覗いたら最後、もう元には戻れません。
あなた、他人事だと思っていませんか?
「出番が来たん違う?」
十六年前、神戸での震災支援を機に立ち上がったものの、その後困窮を続けるNPO法人の代表・甲斐は介護士のかすみらと共に一関に向かう。
過去の経験を説き、被災地の小学生七人を率いて東京で募金活動を始めるが――。

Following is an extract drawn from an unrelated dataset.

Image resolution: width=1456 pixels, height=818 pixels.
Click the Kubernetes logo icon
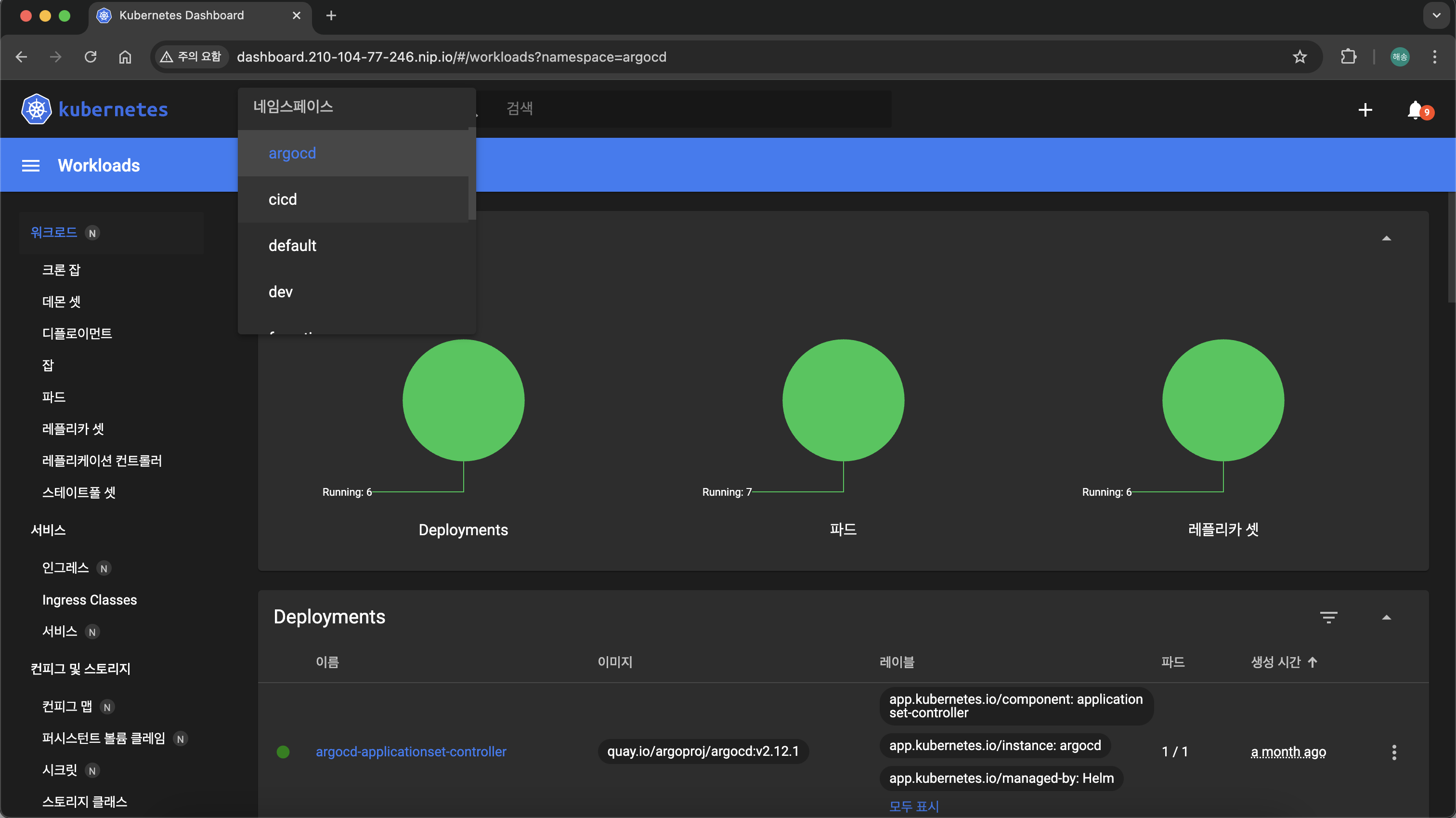click(x=36, y=109)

(「仮面」)
誰にも起こりうる、運命の理不尽。
ふとした瞬間に生じるエアポケット。
短編の名手が【人生の落とし穴】を描き出す、切れ味鋭い五作を収録。
「最後の短編「月も隈なきは」の中の一場面、ゴールデン街の店のママと客の会話で、客が石川啄木の「さいはての駅に下り立ち雪明り、さびしき町にあゆみ入りにき」と呟いたのに応じ、ママが寺山修司の「吸いさしの煙草で北を指すときの北暗ければ望郷ならず」の歌を返し「随分ながいこと帰ってないんでしょう」と続く下り、
”客は危うく涙を零しそうになって、唇を固く結んだ。”
こんなママがいたらほんとに涙をこぼすだろうと、感心します。あたりまえだけど、このママの見た目は描写がなくて、この客に相対して言葉で癒す、その機微が「ゴールデン街」なんだろうなと思わせるわけです。